■ **PROVIDED DATA**
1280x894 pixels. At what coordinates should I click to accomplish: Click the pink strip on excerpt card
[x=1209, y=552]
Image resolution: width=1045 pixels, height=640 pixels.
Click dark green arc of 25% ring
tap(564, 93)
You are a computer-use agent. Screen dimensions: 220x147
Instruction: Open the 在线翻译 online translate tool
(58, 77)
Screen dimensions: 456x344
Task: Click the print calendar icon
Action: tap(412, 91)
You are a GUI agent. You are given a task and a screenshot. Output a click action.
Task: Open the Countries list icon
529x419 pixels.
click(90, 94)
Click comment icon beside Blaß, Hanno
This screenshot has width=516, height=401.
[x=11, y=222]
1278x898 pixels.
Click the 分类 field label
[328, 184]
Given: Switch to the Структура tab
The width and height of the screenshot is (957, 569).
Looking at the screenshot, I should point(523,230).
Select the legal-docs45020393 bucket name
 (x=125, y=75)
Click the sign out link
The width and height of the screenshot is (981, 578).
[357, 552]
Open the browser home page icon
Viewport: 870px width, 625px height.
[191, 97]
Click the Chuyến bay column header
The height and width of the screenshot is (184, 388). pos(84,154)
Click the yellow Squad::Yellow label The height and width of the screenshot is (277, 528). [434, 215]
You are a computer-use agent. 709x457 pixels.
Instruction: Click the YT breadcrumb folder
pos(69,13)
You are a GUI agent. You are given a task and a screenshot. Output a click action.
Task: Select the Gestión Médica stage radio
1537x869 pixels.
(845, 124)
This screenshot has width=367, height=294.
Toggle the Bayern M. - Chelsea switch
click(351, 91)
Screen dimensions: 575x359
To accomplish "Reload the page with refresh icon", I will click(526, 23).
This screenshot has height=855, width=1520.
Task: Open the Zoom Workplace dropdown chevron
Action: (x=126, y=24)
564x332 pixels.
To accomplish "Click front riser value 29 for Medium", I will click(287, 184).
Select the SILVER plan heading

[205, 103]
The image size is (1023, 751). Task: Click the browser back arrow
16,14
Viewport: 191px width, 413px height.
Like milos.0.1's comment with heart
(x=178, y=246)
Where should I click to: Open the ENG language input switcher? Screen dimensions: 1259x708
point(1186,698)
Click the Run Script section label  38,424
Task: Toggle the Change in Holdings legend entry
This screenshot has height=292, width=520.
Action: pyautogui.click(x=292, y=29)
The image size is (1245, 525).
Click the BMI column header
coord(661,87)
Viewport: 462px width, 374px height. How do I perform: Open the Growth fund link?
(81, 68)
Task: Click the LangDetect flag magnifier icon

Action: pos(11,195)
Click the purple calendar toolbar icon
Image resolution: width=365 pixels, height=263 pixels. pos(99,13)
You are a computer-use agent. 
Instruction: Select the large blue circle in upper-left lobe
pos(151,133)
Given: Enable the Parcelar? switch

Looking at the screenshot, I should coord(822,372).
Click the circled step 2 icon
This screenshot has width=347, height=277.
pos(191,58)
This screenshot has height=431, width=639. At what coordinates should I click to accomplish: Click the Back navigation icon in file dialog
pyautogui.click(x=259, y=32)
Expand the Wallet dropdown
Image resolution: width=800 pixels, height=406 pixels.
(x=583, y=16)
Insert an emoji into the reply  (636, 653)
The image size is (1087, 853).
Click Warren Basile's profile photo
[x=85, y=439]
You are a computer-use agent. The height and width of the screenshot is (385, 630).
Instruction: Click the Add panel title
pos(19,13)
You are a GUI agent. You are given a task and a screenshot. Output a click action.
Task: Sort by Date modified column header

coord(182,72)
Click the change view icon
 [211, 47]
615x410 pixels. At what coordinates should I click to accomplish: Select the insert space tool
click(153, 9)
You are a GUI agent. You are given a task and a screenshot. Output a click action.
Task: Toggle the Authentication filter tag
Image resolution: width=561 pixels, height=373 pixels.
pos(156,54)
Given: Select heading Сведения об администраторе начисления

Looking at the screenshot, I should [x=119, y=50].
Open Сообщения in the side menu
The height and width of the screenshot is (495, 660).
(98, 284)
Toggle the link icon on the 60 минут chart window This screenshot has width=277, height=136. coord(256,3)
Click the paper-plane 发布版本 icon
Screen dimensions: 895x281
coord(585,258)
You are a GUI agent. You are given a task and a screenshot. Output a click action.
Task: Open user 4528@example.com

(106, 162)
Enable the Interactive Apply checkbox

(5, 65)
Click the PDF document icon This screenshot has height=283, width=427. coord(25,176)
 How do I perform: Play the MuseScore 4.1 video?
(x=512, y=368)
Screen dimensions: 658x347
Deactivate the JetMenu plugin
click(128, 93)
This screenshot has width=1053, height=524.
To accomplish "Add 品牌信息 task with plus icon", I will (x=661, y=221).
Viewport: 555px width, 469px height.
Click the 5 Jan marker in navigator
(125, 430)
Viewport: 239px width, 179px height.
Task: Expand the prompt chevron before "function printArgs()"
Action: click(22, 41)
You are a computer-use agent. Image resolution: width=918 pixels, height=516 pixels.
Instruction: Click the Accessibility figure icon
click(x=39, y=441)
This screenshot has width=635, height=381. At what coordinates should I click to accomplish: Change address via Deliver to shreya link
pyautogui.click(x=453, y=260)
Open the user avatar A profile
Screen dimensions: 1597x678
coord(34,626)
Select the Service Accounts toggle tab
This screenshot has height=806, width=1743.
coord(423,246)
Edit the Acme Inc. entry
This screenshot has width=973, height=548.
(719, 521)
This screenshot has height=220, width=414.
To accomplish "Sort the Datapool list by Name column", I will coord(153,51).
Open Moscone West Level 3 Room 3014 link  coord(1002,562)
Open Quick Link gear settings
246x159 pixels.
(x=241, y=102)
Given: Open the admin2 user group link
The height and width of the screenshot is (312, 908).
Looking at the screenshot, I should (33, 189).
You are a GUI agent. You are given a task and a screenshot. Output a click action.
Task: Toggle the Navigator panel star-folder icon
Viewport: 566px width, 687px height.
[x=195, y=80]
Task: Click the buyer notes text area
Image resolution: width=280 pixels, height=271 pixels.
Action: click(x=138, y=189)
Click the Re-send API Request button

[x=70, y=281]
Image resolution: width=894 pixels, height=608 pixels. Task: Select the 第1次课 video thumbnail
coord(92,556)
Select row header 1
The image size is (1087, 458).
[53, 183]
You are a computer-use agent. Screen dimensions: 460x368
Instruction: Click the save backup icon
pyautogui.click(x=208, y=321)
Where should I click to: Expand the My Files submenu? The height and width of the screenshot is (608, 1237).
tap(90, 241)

■ **WORK ITEM**
Find the line with "Open the user avatar A profile" in the material above. Reproduce it and each line after it up to and including the line with "Task: Toggle the Navigator".

■ **SOLUTION TO THIS EXERCISE**
Open the user avatar A profile
Screen dimensions: 1597x678
coord(34,626)
Select the Service Accounts toggle tab
This screenshot has height=806, width=1743.
coord(423,246)
Edit the Acme Inc. entry
This screenshot has width=973, height=548.
(719, 521)
This screenshot has height=220, width=414.
To accomplish "Sort the Datapool list by Name column", I will coord(153,51).
Open Moscone West Level 3 Room 3014 link  coord(1002,562)
Open Quick Link gear settings
246x159 pixels.
(x=241, y=102)
Given: Open the admin2 user group link
The height and width of the screenshot is (312, 908).
Looking at the screenshot, I should (33, 189).
You are a GUI agent. You are given a task and a screenshot. Output a click action.
Task: Toggle the Navigator panel star-folder icon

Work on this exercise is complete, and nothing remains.